Hearing disorders in children with Down syndrome

People with Down syndrome tend to have a significantly higher incidence of hearing problems than other groups. This article examines some of the causes and treatments of hearing loss and outlines the assessment process.

Sacks, B, and Wood, A. (2003) Hearing disorders in children with Down syndrome. Down Syndrome News and Update, 3(2), 38-41. doi:10.3104/dsupdate.222

The importance of hearing cannot be overemphasized and surveys suggest that as many as 80% of people with Down syndrome will have some problem with hearing. [1] The vast majority of children acquire language primarily by hearing what is being said by those around them, and good hearing is involved in the development of speech and language as well as socialisation. These, as well as other factors, have a profound effect upon the general intellectual development of the child. The early detection and treatment of hearing deficits is, therefore, essential for the child with Down syndrome.

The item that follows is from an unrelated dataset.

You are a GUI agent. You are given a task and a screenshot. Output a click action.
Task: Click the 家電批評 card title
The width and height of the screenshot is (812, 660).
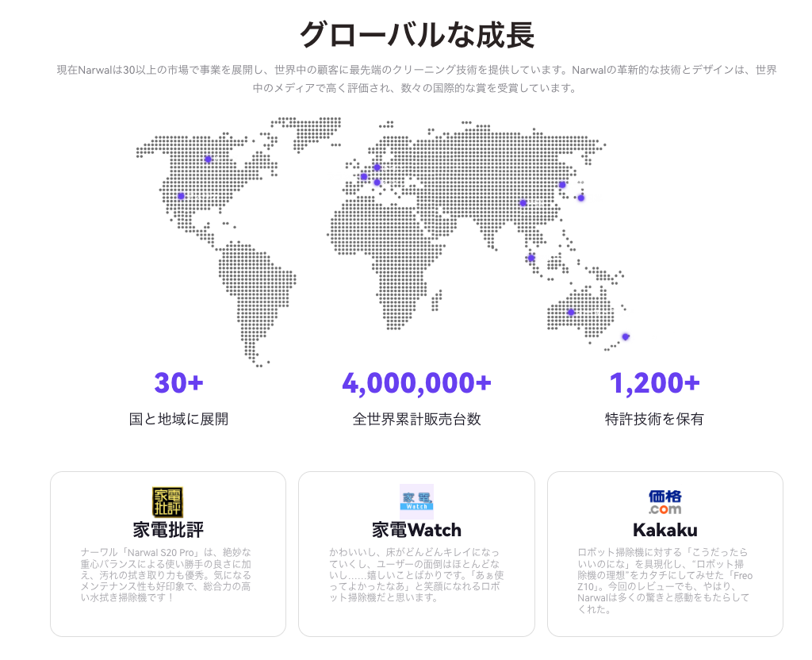(167, 529)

In this article we will examine the normal working of the ear and some of the problems associated with Down syndrome, discuss how hearing is assessed and how to interpret an audiogram, review some of the common treatments for hearing impairments and evaluate the benefits of regular checkups and interventions. A separate page includes photocopiable resources, including a 'blank' audiogram and word and sentence cards that could be used with a child before, during or after a trip to the audiologist. (See pdf version for this page)


Before we look at the problems associated with Down syndrome, let us consider the normal working of the ear. Sounds, which are pressure waves in the air, travel along the external auditory canal where they meet the eardrum. This is the gateway to the middle ear, an air-containing cavity containing a chain of three small bones (ossicles) which connect the eardrum to the oval window. The sound waves cause the eardrum to vibrate, which in turn produces movements in the ossicles. This produces vibrations on the oval window (a small membrane separating the middle ear from the inner ear). These pass through the fluid in the inner ear and then stimulate the hair cells of the cochlea differentially, depending upon their frequencies and pressures. At this stage, the information contained in these pressure changes is transformed (transduced) into nerve impulses, which travel along the acoustic nerve via complex routes to the brainstem and brain, where sound is perceived. Anything which interferes with any stage of this transfer chain will affect hearing.

On average, the air pressure in the middle ear is the same as the surrounding atmospheric pressure and this is regulated by the Eustachian tube which communicates between the middle ear and the upper part of the throat.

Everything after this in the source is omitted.